Roots Rock Reggae

Jamaïquains racistes ?

C'est une remarque que j'entends depuis des années. "Ah ouais, les Jamaïquains, ils sont racistes, ils n'aiment pas les blancs..." Un constat qui me sidère autant qu'il m'intrigue, depuis longtemps. Car, je ne peux parler ici que de mon expérience propre, jamais je n'ai été confronté au début d'une réaction raciste à mon égard. C'est pourtant mon quatrième séjour dans l'île, et je passe le plus clair de mon temps dans des zones de Kingston très peu réputées pour leur côté accueillant. Et pourtant, jamais je n'ai ressenti le moindre problème quant au fait que je sois blanc. Je fréquente assidument des rastas, des garveyites et autres vétérans de la cause noire, et jamais cette question de pigmentation différente n'est venue spontanément sur la table.
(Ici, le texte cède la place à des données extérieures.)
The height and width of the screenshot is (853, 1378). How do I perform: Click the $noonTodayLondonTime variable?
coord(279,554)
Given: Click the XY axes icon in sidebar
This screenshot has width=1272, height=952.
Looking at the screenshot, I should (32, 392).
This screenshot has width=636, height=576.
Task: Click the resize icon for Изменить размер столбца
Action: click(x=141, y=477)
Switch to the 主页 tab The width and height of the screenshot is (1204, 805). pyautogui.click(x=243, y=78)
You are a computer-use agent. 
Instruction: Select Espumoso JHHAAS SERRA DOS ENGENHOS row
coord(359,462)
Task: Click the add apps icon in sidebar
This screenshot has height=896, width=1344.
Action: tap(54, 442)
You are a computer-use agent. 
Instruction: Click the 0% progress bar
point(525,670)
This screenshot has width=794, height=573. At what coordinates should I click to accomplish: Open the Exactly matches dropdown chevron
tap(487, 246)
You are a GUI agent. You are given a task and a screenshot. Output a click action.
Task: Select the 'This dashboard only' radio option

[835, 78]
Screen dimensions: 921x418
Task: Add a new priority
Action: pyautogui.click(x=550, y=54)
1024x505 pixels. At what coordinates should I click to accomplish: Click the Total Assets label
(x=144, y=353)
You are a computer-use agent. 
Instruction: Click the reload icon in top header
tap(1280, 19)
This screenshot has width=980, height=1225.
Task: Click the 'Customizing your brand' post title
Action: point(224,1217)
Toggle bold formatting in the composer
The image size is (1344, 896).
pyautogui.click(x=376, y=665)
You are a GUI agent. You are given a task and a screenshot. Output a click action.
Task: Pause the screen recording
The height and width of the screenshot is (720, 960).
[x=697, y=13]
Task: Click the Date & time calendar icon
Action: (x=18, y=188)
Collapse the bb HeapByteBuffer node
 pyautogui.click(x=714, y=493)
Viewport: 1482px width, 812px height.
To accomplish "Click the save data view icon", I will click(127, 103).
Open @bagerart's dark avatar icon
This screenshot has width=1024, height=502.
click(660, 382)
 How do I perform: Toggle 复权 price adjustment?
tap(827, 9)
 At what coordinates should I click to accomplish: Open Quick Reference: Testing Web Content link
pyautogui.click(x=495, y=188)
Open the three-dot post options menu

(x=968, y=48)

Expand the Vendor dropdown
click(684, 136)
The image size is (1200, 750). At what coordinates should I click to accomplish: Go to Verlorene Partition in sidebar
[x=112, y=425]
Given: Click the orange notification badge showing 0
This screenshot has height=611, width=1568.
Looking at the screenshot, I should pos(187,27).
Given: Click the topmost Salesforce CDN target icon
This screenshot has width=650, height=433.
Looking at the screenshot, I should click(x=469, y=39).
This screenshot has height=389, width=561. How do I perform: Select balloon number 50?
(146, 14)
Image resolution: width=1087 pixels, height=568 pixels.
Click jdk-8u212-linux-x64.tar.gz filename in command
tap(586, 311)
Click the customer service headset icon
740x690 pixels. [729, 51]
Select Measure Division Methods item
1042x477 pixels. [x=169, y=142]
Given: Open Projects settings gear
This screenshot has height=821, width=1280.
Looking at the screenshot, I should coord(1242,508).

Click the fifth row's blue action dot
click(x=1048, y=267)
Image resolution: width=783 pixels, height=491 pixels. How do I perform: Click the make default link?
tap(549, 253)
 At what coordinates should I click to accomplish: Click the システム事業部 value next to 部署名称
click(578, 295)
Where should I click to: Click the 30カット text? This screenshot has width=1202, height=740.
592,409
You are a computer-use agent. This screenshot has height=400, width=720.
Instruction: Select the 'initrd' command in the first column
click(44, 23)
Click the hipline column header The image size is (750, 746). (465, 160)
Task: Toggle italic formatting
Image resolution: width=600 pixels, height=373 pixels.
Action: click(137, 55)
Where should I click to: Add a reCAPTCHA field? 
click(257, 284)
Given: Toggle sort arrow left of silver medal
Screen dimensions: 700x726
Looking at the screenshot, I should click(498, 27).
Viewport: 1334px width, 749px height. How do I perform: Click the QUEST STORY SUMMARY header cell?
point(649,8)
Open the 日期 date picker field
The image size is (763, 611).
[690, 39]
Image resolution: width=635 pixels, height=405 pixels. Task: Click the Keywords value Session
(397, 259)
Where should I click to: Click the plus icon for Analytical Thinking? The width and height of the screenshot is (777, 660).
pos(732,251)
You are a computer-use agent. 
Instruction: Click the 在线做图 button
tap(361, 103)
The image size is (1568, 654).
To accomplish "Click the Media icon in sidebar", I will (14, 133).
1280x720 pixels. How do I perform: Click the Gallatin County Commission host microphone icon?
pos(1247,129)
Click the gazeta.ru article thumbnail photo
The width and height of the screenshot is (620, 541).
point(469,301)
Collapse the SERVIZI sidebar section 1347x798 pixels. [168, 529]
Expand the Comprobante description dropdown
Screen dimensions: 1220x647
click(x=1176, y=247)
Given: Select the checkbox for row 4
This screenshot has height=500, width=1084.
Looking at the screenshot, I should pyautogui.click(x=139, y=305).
Lors de la conférence que j'ai eu l'occasion de donner vendredi à l'Université des West Indies de Kingston, consacrée au développement international du reggae, j'ai soulevé ce point. En parlant des clichés récurrents fleurissant en Europe à propos des Jamaïquains, j'ai évoqué face au public cette image de racisme supposé qui leur est prêté. Il aurait fallu filmer leur réaction de dépit, voire de stupeur face à cette allégation. Lors de la passionnante discussion qui a suivi mon exposé, le sujet est revenu souvent. Les gens présents cherchant de toutes leurs forces le pourquoi de cette image. Une mauvaise compréhension de la notion de fierté noire et du rappel récurrent des horreurs de la traite et de l'esclavage véhiculés par les textes du roots reggae ? La peur atavique du Blanc lorsqu'il est entouré d'une population quasi exclusivement noire ? Beaucoup de questions, des pistes, aucune réponse définitive.

Une femme rasta présente dans la salle a quant à elle posé la question en ces termes : "Je ne dis pas une seconde que nous soyons racistes mais, si ce type de réactions existe, ne peut-on pas quelque part en expliquer l'origine de par notre histoire et l'état de notre société aujourd'hui ?"

C'est dans cette direction que je chercherai la réponse le jour où, éventuellement, je serai confronté à une réaction hostile quant à mon taux de mélanine. Car, en Jamaïque, aujourd'hui comme hier, le Blanc symbolise le riche, celui d'en haut, des collines oû la brise souffle, où les gullies ne débordent pas, où les routes restent praticables même après quinze minutes de déluge. Si un jour on me dit que je ne suis pas le bienvenu parce que je suis blanc, je le prendrai comme une réaction sociale, et aucunement raciale ou ethnique.

Car, c'est une conviction très profonde, les Jamaïquains ne sont pas racistes. Et je les admire profondément pour ça.